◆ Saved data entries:
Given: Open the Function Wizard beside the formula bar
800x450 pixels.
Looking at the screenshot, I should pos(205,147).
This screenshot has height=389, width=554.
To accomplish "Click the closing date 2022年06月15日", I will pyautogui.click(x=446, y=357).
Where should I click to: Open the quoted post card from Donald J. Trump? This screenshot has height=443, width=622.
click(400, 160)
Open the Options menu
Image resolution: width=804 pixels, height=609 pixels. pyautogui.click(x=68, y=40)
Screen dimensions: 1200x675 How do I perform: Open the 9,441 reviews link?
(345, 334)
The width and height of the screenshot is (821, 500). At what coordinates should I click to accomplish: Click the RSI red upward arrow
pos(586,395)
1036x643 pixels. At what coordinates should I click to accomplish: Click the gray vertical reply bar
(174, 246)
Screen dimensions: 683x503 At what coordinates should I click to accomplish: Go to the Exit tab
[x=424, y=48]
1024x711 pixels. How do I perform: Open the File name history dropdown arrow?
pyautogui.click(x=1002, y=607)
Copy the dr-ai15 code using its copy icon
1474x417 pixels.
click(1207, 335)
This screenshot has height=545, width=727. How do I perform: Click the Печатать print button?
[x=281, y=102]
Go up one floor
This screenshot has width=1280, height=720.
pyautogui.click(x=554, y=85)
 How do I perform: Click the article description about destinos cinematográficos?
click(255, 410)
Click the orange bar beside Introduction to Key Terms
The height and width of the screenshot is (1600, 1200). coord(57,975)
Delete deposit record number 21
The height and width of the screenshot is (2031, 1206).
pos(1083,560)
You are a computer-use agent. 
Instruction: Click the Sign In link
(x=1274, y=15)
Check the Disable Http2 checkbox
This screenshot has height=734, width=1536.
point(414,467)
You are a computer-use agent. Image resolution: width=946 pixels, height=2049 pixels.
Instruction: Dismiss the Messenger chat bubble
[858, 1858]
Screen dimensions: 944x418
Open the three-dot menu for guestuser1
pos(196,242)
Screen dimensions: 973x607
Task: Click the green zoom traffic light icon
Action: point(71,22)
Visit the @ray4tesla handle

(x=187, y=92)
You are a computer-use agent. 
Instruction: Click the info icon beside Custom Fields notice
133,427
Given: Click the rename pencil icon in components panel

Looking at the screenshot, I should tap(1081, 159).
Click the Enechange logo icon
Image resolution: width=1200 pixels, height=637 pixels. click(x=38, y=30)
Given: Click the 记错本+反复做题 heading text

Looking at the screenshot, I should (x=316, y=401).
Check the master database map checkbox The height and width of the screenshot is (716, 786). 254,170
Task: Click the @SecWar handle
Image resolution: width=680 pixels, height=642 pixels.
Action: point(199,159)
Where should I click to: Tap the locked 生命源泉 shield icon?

◆ Aim of the exercise:
In the answer, return exactly the lines from the line containing "Open the three-dot menu for guestuser1" to the end of the records above, and no others.

◆ Task solution:
Open the three-dot menu for guestuser1
pos(196,242)
Screen dimensions: 973x607
Task: Click the green zoom traffic light icon
Action: point(71,22)
Visit the @ray4tesla handle

(x=187, y=92)
You are a computer-use agent. 
Instruction: Click the info icon beside Custom Fields notice
133,427
Given: Click the rename pencil icon in components panel

Looking at the screenshot, I should tap(1081, 159).
Click the Enechange logo icon
Image resolution: width=1200 pixels, height=637 pixels. click(x=38, y=30)
Given: Click the 记错本+反复做题 heading text

Looking at the screenshot, I should (x=316, y=401).
Check the master database map checkbox The height and width of the screenshot is (716, 786). 254,170
Task: Click the @SecWar handle
Image resolution: width=680 pixels, height=642 pixels.
Action: point(199,159)
Where should I click to: Tap the locked 生命源泉 shield icon?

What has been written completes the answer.